Lets take Sleepy Hollow as a recent example.  We have a hit genre show.  A show that, by all accounts should have failed out of the starting gate because “Zombie Washington” is just too far out there.

This show started with only one white lead in it.  Our entire core cast, the female lead (who has become the focus of the story at this point) and the two primary supporting characters are all black (I can’t speak to the actor’s personal ethnicities, I’m trying to speak to the the characters they portray).  Drill down to the next rank and we have the two unrequited love interests, one of whom presents as Latino/Hispanic the other of whom presents as Chinese.  We have John Noble who has become a regular now (and apparently the new Big Bad) to tip the balance back again, but that is a recent development and I’d argue you can’t really call him a “lead” just yet.

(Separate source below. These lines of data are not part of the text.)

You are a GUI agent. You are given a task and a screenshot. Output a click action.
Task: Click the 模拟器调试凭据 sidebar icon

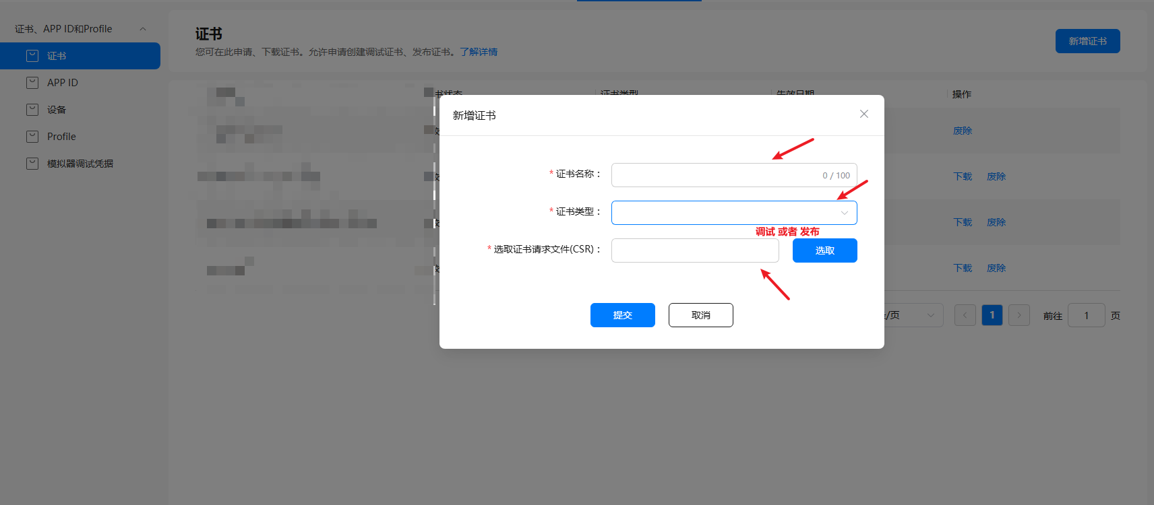(x=32, y=164)
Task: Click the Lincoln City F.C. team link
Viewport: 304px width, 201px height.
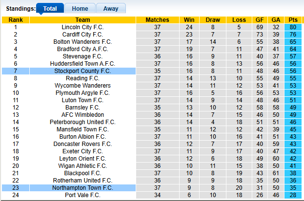Action: (x=82, y=27)
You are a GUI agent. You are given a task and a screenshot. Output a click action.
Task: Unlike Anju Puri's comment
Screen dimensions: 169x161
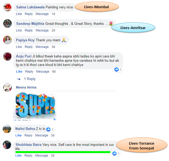[x=19, y=72]
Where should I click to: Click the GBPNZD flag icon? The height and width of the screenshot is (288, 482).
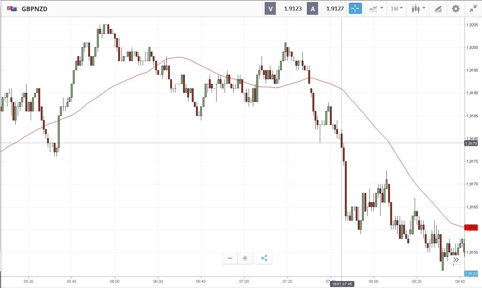tap(12, 9)
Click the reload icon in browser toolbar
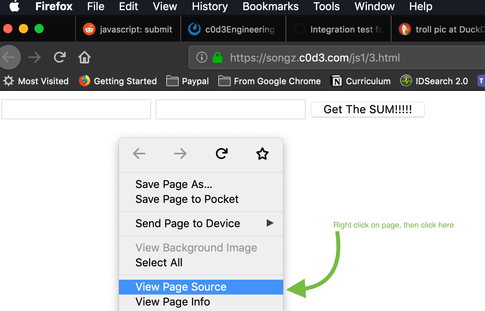This screenshot has width=485, height=311. (60, 58)
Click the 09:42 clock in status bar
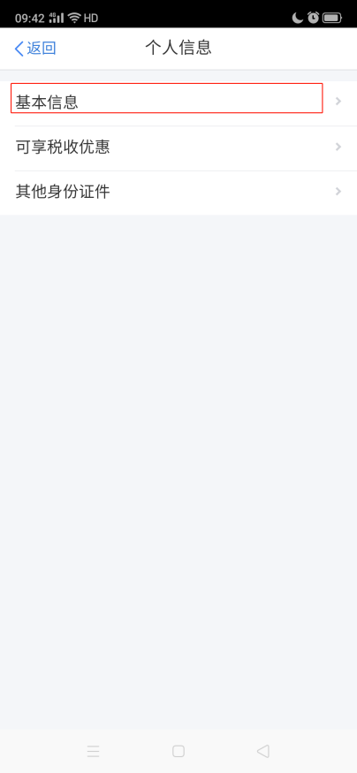The height and width of the screenshot is (773, 357). pos(30,19)
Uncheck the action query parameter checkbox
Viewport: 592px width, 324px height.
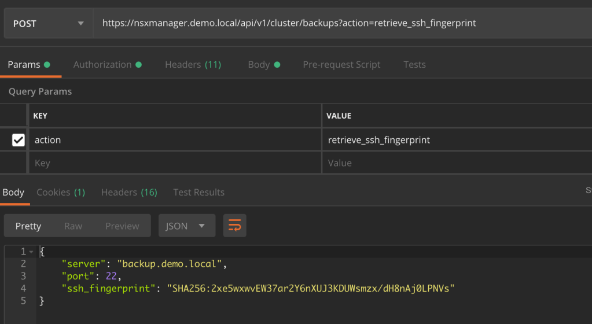point(19,140)
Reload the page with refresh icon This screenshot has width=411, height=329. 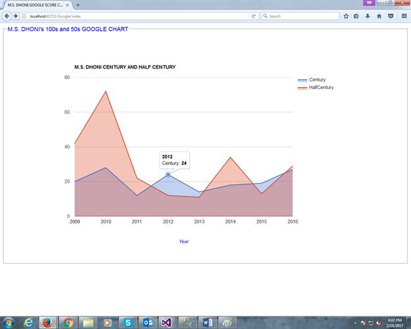pos(253,16)
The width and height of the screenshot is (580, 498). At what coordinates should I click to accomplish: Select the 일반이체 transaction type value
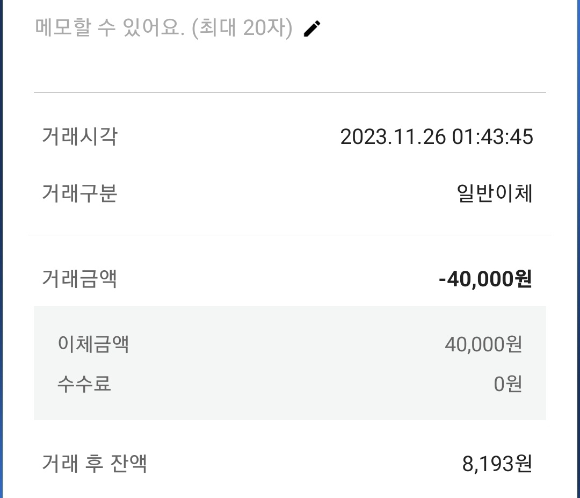[x=495, y=193]
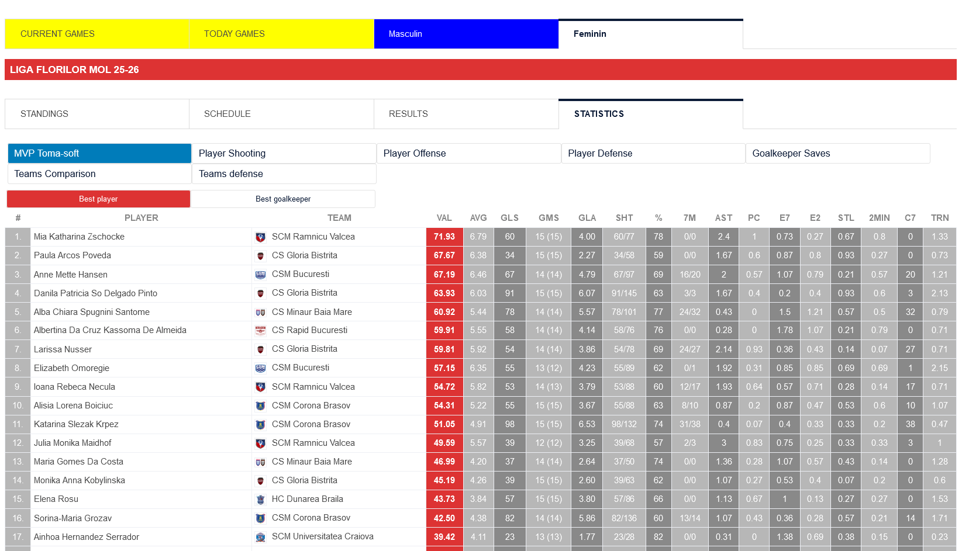962x551 pixels.
Task: Sort table by VAL column header
Action: pos(444,218)
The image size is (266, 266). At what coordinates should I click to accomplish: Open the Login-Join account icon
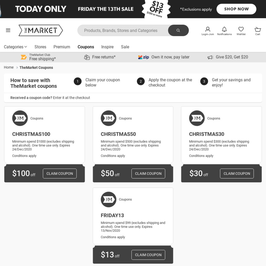(207, 30)
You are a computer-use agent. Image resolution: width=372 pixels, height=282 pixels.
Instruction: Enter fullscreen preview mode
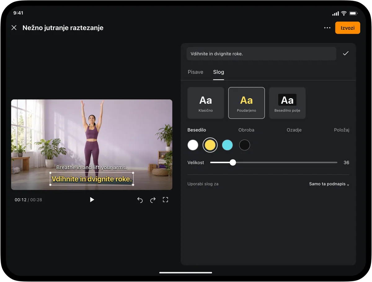pos(166,200)
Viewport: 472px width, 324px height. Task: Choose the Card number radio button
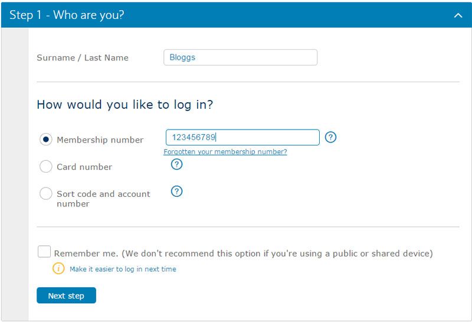[46, 167]
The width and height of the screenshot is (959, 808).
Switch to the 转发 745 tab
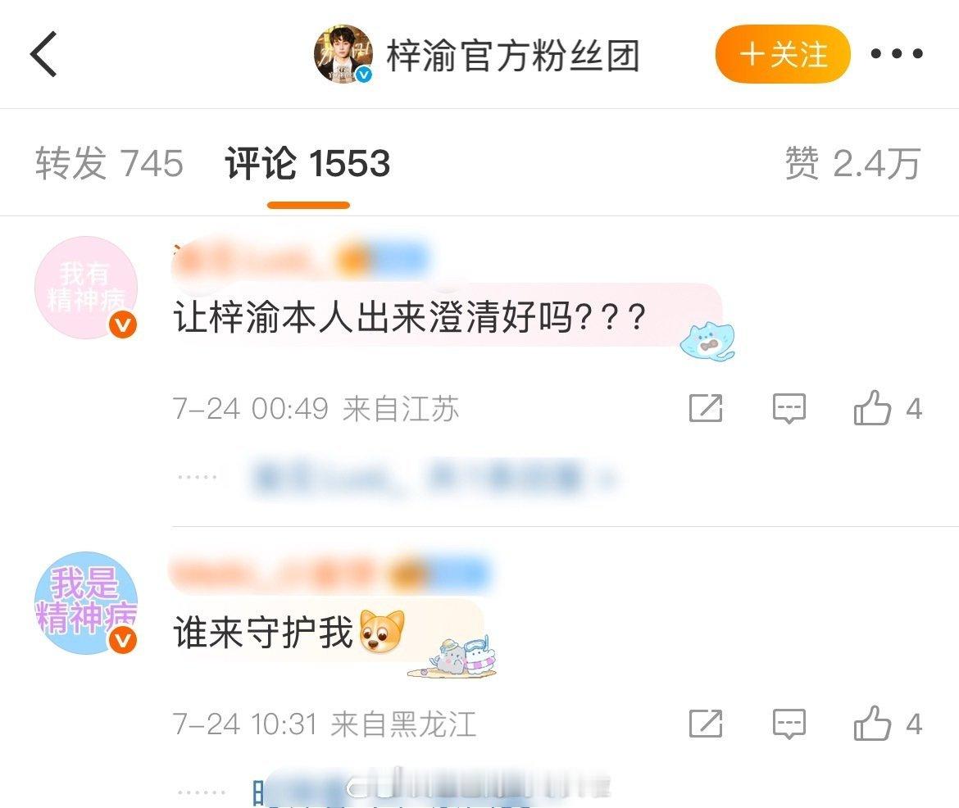click(109, 163)
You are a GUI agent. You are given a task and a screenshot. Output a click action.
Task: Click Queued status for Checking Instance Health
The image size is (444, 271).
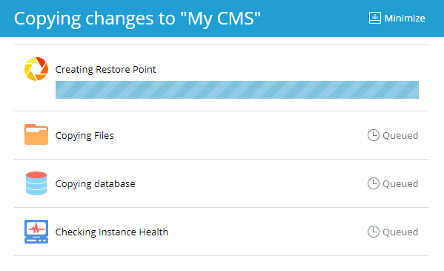click(400, 232)
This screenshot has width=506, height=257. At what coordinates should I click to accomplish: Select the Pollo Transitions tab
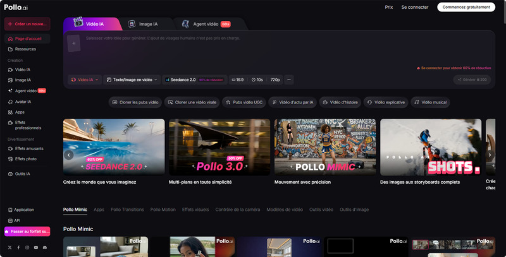point(127,210)
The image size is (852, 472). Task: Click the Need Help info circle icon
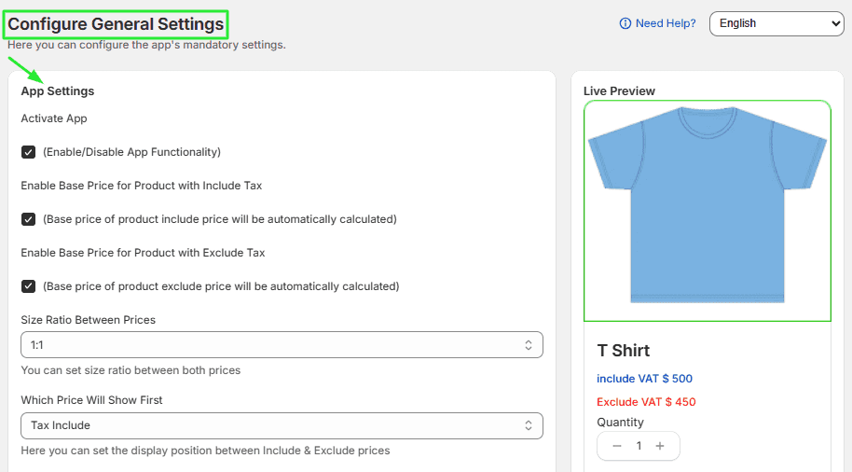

Is it perfect?  No, but it is probably the most mixed-race/gender cast for a show that I have ever seen in primetime.  And it is working.  It is working REALLY WELL for the moment.

White Collar:

Yes, heavily whitewashed, no arguments there, but DIANA.  1. A strong, competent female.  2. Openly lesbian AND working for the FBI 3. Single mother AND 4. NOT WHITE.  All of these things come into play for her character without them turning into “Hi we’re so progressive” showcase pieces for a single episode and then dropping them.  She is an awesome, complete character, not just a token “insert minority of choice here”.  Is her character’s life as hard as it would probably be IRL?  No, but if you’re going to call the show on that bit, you can turn that lens on *every* character and show that to be the case.

Elementary:

I’ll be honest, I’m an old-school Sherlock Holmes fan, and I wasn’t AT ALL down with the idea of a female Watson. Then I watched through the first season.  What they’ve done with Joan Watson is fascinating because they have created a strong, female character, but managed to keep some of the foibles many women face, rather than making her a man in a dress.  She was previously a surgeon, but outside of things that require her medical expertise, she shows clear signs of “impostor syndrome” which is a reveal that we don’t see as much when someone is trying to paint a woman as “strong”.